#### Available records

★ ★ ★ ★

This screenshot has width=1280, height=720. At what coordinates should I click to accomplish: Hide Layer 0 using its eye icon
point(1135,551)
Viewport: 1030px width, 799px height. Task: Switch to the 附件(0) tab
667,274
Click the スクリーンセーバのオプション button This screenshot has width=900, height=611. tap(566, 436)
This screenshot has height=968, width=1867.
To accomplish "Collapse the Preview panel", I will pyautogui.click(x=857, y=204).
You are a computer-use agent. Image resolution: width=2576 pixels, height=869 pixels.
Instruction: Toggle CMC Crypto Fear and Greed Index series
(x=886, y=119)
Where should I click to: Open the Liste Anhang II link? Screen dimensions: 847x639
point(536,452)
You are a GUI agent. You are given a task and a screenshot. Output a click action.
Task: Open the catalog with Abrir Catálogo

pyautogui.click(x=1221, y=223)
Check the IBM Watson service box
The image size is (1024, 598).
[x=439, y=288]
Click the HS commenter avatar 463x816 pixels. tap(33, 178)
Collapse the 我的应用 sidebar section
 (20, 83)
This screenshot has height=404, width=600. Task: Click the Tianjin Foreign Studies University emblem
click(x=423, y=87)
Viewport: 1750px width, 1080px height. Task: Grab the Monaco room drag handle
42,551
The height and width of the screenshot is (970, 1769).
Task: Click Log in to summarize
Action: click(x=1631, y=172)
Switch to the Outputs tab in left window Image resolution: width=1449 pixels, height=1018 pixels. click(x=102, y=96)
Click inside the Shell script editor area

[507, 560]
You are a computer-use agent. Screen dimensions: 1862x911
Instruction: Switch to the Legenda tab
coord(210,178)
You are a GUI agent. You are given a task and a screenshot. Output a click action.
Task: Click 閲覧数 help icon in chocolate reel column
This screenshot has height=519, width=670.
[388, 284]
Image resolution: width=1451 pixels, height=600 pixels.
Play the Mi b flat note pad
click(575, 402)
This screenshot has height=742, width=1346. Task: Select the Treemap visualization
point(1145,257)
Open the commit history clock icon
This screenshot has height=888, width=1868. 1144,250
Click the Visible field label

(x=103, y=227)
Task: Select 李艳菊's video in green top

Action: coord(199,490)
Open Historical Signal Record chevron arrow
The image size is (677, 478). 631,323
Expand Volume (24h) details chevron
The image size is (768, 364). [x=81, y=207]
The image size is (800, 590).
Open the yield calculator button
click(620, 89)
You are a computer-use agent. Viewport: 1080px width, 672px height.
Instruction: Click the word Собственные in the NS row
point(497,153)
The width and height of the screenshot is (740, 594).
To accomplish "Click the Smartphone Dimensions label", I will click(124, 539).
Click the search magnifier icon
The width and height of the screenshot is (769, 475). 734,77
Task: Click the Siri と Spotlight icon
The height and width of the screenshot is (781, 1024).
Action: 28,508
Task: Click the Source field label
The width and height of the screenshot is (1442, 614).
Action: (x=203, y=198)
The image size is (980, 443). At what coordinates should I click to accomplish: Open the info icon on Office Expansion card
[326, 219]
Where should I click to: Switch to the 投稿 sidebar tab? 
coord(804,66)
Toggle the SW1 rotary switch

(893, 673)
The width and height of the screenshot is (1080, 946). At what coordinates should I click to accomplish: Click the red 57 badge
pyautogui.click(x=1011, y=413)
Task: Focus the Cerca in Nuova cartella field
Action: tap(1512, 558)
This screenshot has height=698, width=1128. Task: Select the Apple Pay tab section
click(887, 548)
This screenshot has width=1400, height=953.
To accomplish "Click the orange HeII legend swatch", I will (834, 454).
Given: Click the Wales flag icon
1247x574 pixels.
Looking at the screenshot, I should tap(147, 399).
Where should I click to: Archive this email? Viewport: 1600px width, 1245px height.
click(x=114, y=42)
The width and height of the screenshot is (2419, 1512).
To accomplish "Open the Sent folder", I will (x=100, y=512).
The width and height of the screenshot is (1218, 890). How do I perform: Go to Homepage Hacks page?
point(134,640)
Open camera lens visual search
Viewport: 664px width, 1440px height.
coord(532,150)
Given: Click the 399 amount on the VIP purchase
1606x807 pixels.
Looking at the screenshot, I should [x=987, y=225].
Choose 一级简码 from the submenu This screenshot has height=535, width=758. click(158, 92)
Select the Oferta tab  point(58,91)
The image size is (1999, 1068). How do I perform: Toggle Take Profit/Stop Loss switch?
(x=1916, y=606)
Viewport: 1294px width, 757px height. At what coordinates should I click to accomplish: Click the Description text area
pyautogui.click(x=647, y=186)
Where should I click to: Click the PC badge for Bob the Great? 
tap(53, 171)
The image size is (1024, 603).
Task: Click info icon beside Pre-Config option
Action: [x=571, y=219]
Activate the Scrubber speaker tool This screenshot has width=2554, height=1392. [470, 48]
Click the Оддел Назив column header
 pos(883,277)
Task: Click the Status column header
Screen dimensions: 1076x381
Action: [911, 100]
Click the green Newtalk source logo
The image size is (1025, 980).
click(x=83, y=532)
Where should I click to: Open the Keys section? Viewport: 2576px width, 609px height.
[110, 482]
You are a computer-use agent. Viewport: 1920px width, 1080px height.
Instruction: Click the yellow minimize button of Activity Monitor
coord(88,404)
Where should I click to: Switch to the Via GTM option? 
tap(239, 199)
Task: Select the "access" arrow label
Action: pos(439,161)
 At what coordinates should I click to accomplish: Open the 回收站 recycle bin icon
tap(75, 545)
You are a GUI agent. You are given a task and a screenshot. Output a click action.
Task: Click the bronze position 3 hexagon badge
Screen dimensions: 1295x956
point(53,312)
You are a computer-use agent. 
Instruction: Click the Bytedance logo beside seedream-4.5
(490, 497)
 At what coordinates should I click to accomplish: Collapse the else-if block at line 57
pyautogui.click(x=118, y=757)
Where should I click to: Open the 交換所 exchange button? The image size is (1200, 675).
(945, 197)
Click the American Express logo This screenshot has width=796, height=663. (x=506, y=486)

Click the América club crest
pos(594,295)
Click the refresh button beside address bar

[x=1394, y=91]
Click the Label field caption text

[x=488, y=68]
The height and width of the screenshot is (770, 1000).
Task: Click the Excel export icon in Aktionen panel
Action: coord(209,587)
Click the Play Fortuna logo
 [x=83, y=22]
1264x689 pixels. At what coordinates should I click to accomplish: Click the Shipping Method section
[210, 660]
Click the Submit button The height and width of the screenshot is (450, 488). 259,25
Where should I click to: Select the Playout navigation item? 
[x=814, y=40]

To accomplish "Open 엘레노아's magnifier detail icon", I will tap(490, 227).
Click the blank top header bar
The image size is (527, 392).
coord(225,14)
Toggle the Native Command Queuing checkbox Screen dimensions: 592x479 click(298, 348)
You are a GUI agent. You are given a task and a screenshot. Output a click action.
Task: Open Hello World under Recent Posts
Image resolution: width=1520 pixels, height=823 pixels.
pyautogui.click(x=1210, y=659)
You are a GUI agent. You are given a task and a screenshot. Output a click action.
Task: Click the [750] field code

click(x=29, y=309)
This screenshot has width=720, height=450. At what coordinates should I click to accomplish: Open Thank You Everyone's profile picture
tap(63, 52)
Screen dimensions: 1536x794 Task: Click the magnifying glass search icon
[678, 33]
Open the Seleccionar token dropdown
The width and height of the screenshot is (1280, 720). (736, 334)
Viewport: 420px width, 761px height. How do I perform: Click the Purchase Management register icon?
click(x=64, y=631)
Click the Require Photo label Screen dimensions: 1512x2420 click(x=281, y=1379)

★ ★ ★ ★

#### Your goal
Please repeat the data above word for word, from the first line to the last, with no changes.

#### Written answer
This screenshot has width=1280, height=720. At what coordinates should I click to accomplish: Hide Layer 0 using its eye icon
point(1135,551)
Viewport: 1030px width, 799px height. Task: Switch to the 附件(0) tab
667,274
Click the スクリーンセーバのオプション button This screenshot has width=900, height=611. tap(566, 436)
This screenshot has height=968, width=1867.
To accomplish "Collapse the Preview panel", I will pyautogui.click(x=857, y=204).
You are a computer-use agent. Image resolution: width=2576 pixels, height=869 pixels.
Instruction: Toggle CMC Crypto Fear and Greed Index series
(x=886, y=119)
Where should I click to: Open the Liste Anhang II link? Screen dimensions: 847x639
point(536,452)
You are a GUI agent. You are given a task and a screenshot. Output a click action.
Task: Open the catalog with Abrir Catálogo

pyautogui.click(x=1221, y=223)
Check the IBM Watson service box
The image size is (1024, 598).
[x=439, y=288]
Click the HS commenter avatar 463x816 pixels. tap(33, 178)
Collapse the 我的应用 sidebar section
 (20, 83)
This screenshot has height=404, width=600. Task: Click the Tianjin Foreign Studies University emblem
click(x=423, y=87)
Viewport: 1750px width, 1080px height. Task: Grab the Monaco room drag handle
42,551
The height and width of the screenshot is (970, 1769).
Task: Click Log in to summarize
Action: click(x=1631, y=172)
Switch to the Outputs tab in left window Image resolution: width=1449 pixels, height=1018 pixels. click(x=102, y=96)
Click inside the Shell script editor area

[507, 560]
You are a computer-use agent. Screen dimensions: 1862x911
Instruction: Switch to the Legenda tab
coord(210,178)
You are a GUI agent. You are given a task and a screenshot. Output a click action.
Task: Click 閲覧数 help icon in chocolate reel column
This screenshot has height=519, width=670.
[388, 284]
Image resolution: width=1451 pixels, height=600 pixels.
Play the Mi b flat note pad
click(575, 402)
This screenshot has height=742, width=1346. Task: Select the Treemap visualization
point(1145,257)
Open the commit history clock icon
This screenshot has height=888, width=1868. 1144,250
Click the Visible field label

(x=103, y=227)
Task: Select 李艳菊's video in green top

Action: coord(199,490)
Open Historical Signal Record chevron arrow
The image size is (677, 478). 631,323
Expand Volume (24h) details chevron
The image size is (768, 364). [x=81, y=207]
The image size is (800, 590).
Open the yield calculator button
click(620, 89)
You are a computer-use agent. Viewport: 1080px width, 672px height.
Instruction: Click the word Собственные in the NS row
point(497,153)
The width and height of the screenshot is (740, 594).
To accomplish "Click the Smartphone Dimensions label", I will click(124, 539).
Click the search magnifier icon
The width and height of the screenshot is (769, 475). 734,77
Task: Click the Siri と Spotlight icon
The height and width of the screenshot is (781, 1024).
Action: 28,508
Task: Click the Source field label
The width and height of the screenshot is (1442, 614).
Action: (x=203, y=198)
The image size is (980, 443). At what coordinates should I click to accomplish: Open the info icon on Office Expansion card
[326, 219]
Where should I click to: Switch to the 投稿 sidebar tab? 
coord(804,66)
Toggle the SW1 rotary switch

(893, 673)
The width and height of the screenshot is (1080, 946). At what coordinates should I click to accomplish: Click the red 57 badge
pyautogui.click(x=1011, y=413)
Task: Focus the Cerca in Nuova cartella field
Action: tap(1512, 558)
This screenshot has height=698, width=1128. Task: Select the Apple Pay tab section
click(887, 548)
This screenshot has width=1400, height=953.
To accomplish "Click the orange HeII legend swatch", I will (834, 454).
Given: Click the Wales flag icon
1247x574 pixels.
Looking at the screenshot, I should tap(147, 399).
Where should I click to: Archive this email? Viewport: 1600px width, 1245px height.
click(x=114, y=42)
The width and height of the screenshot is (2419, 1512).
To accomplish "Open the Sent folder", I will (x=100, y=512).
The width and height of the screenshot is (1218, 890). How do I perform: Go to Homepage Hacks page?
point(134,640)
Open camera lens visual search
Viewport: 664px width, 1440px height.
coord(532,150)
Given: Click the 399 amount on the VIP purchase
1606x807 pixels.
Looking at the screenshot, I should [x=987, y=225].
Choose 一级简码 from the submenu This screenshot has height=535, width=758. click(158, 92)
Select the Oferta tab  point(58,91)
The image size is (1999, 1068). How do I perform: Toggle Take Profit/Stop Loss switch?
(x=1916, y=606)
Viewport: 1294px width, 757px height. At what coordinates should I click to accomplish: Click the Description text area
pyautogui.click(x=647, y=186)
Where should I click to: Click the PC badge for Bob the Great? 
tap(53, 171)
The image size is (1024, 603).
Task: Click info icon beside Pre-Config option
Action: [x=571, y=219]
Activate the Scrubber speaker tool This screenshot has width=2554, height=1392. [470, 48]
Click the Оддел Назив column header
 pos(883,277)
Task: Click the Status column header
Screen dimensions: 1076x381
Action: [911, 100]
Click the green Newtalk source logo
The image size is (1025, 980).
click(x=83, y=532)
Where should I click to: Open the Keys section? Viewport: 2576px width, 609px height.
[110, 482]
You are a computer-use agent. Viewport: 1920px width, 1080px height.
Instruction: Click the yellow minimize button of Activity Monitor
coord(88,404)
Where should I click to: Switch to the Via GTM option? 
tap(239, 199)
Task: Select the "access" arrow label
Action: pos(439,161)
 At what coordinates should I click to accomplish: Open the 回收站 recycle bin icon
tap(75, 545)
You are a GUI agent. You are given a task and a screenshot. Output a click action.
Task: Click the bronze position 3 hexagon badge
Screen dimensions: 1295x956
point(53,312)
You are a computer-use agent. 
Instruction: Click the Bytedance logo beside seedream-4.5
(490, 497)
 At what coordinates should I click to accomplish: Collapse the else-if block at line 57
pyautogui.click(x=118, y=757)
Where should I click to: Open the 交換所 exchange button? The image size is (1200, 675).
(945, 197)
Click the American Express logo This screenshot has width=796, height=663. (x=506, y=486)

Click the América club crest
pos(594,295)
Click the refresh button beside address bar

[x=1394, y=91]
Click the Label field caption text

[x=488, y=68]
The height and width of the screenshot is (770, 1000).
Task: Click the Excel export icon in Aktionen panel
Action: coord(209,587)
Click the Play Fortuna logo
 [x=83, y=22]
1264x689 pixels. At what coordinates should I click to accomplish: Click the Shipping Method section
[210, 660]
Click the Submit button The height and width of the screenshot is (450, 488). 259,25
Where should I click to: Select the Playout navigation item? 
[x=814, y=40]

To accomplish "Open 엘레노아's magnifier detail icon", I will tap(490, 227).
Click the blank top header bar
The image size is (527, 392).
coord(225,14)
Toggle the Native Command Queuing checkbox Screen dimensions: 592x479 click(298, 348)
You are a GUI agent. You are given a task and a screenshot. Output a click action.
Task: Open Hello World under Recent Posts
Image resolution: width=1520 pixels, height=823 pixels.
pyautogui.click(x=1210, y=659)
You are a GUI agent. You are given a task and a screenshot. Output a click action.
Task: Click the [750] field code

click(x=29, y=309)
This screenshot has width=720, height=450. At what coordinates should I click to accomplish: Open Thank You Everyone's profile picture
tap(63, 52)
Screen dimensions: 1536x794 Task: Click the magnifying glass search icon
[678, 33]
Open the Seleccionar token dropdown
The width and height of the screenshot is (1280, 720). (736, 334)
Viewport: 420px width, 761px height. How do I perform: Click the Purchase Management register icon?
click(x=64, y=631)
Click the Require Photo label Screen dimensions: 1512x2420 click(x=281, y=1379)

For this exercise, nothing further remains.